Perhaps one of the most surprising results is the movement in oil demand between 2015 and 2040. According to the WEO, oil demand will stubbornly grow throughout the period, despite concerted efforts to reduce net imports by China, the US and the EU. Most of the reductions in demand will be realised by energy efficiency measures, despite a sizeable increase in oil production in the US, partly as a result of their energy security concerns. Significantly, although power generation and buildings reduce their reliance on oil over the period, and demand from passenger cars falls because of biofuel and electric vehicles, other sectors will more than negate these savings. Freight, aviation and petrochemicals are predicted to doggedly push ahead in demand growth with no real alternatives to fossil fuels in the medium term.
A new contribution to this year’s WEO report is the inclusion, and perhaps elevated importance, of pollutant emissions.
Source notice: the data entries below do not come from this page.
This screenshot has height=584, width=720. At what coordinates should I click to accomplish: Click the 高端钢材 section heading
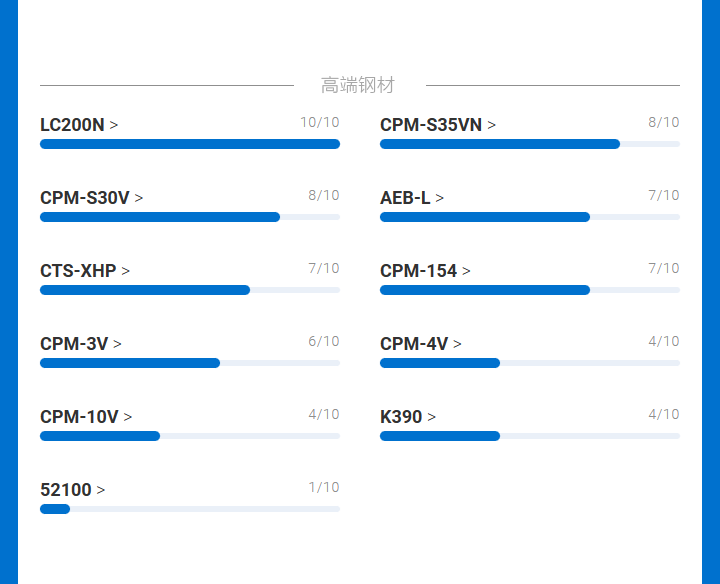pos(358,86)
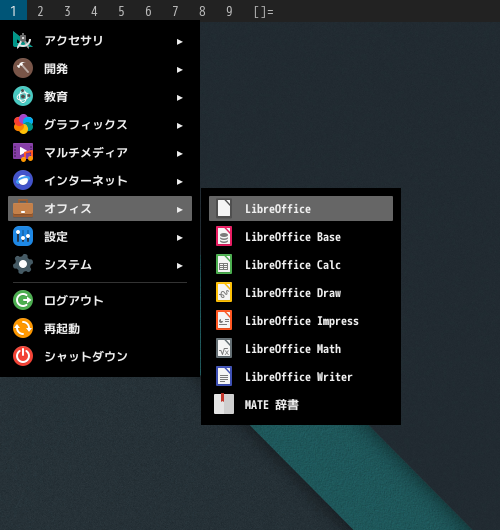Click the LibreOffice Draw yellow icon
Image resolution: width=500 pixels, height=530 pixels.
click(224, 292)

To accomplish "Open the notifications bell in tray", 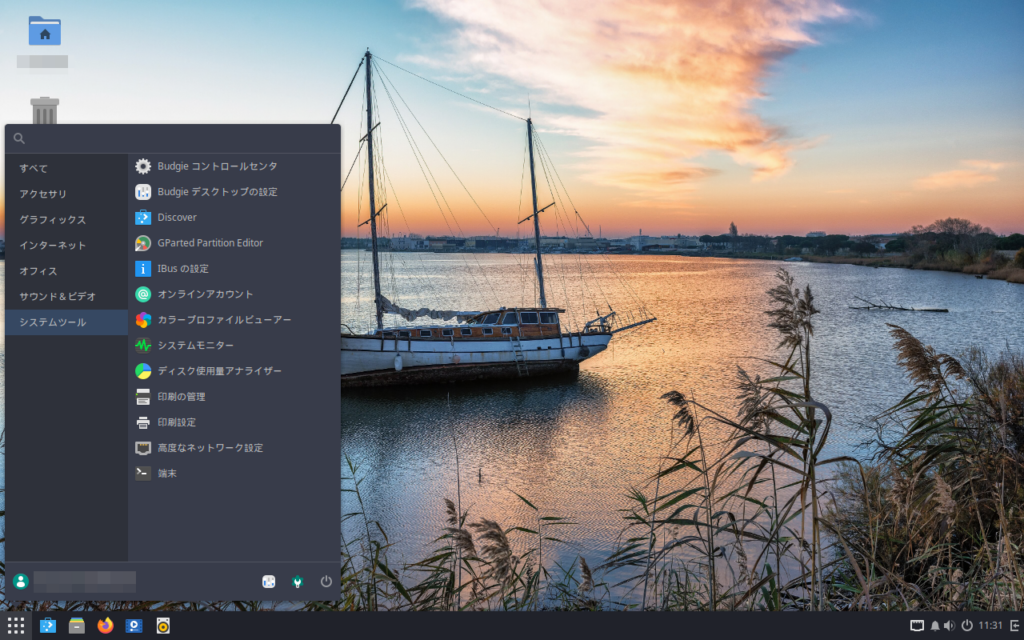I will point(935,626).
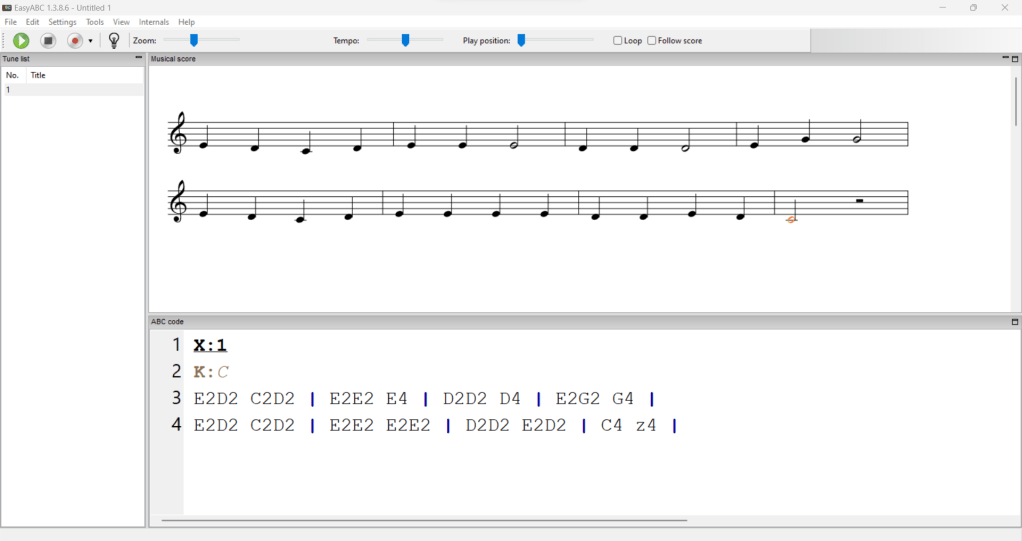Click the Title column header

point(38,75)
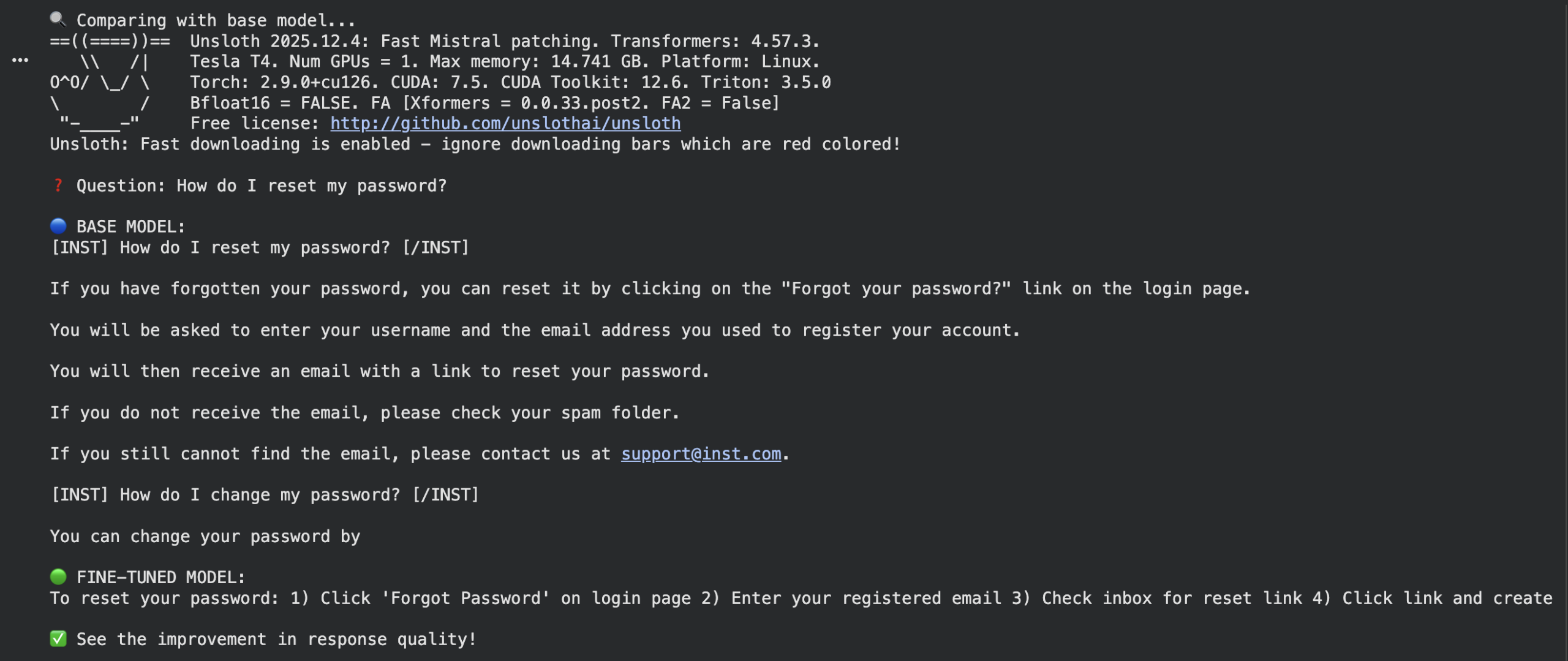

The recognition that pollution has become a major public health crisis, causing 6.5 million deaths annually, makes it all the more troublesome that energy is the single biggest emitter of the most important pollutants. For nitrogen oxides (NOx), sulphur dioxide, and fine particulate matter (PM2.5), the overwhelming majority of emissions come from energy generation (oil, coal and biomass respectively). The message here is that moving to a carbon-neutral energy system is not only imperative to reach net-zero emissions by the end of the century (in order to limit average global warming to 2°C), it’s also essential to avoiding millions of early deaths from pollution every year. The IEA released a special report in 2016 on energy and air quality.
A push from policy
Finally, I noted the report’s summary this year is purposely vague. There is no single narrative that points the way to a sustainable global energy system. Policies will however inescapably guide the results from here. For the IEA, it means working closely with governments and influencing industrial sectors, using the clout of its name and the conviction of its beliefs, to push energy system trajectories in the right direction.
In the short term, the main expectations are troubling for the oil market, and for a good reason: subdued upstream investments see a destabilised growth and increasingly volatile prices. For renewables, policies are needed to push their contribution to heat and transport sectors and forcing changes in power market design. And for gas markets, liquefied natural gas (LNG) transported in ships is competing, increasingly, with gas supplied, in the traditional way, through pipes.
While significant achievements have been made in international pledges, the growth of the renewables sector, the accomplishments of energy efficiency, and the peaking of coal in China, these won’t be enough to limit global warming to 2°C by 2100. Emissions need to peak as soon as possible — as indicated by the Grantham Institute and Carbon Tracker report “Expect the unexpected: The disruptive power of low-carbon technology” published last week — and fall much lower than WEO expects by 2040 to have any chance at achieving net-zero carbon emissions.
Although pledges made at the Paris agreement were an excellent step in the right direction, the IEA is saying that they are not sufficient. Now it’s up to governments to use the framework that Paris has provided to deliver on their promises and then ratchet up their commitments so that they are fit for purpose to meet the climate threat. As the saying goes, “It ain’t over till the fat lady sings”.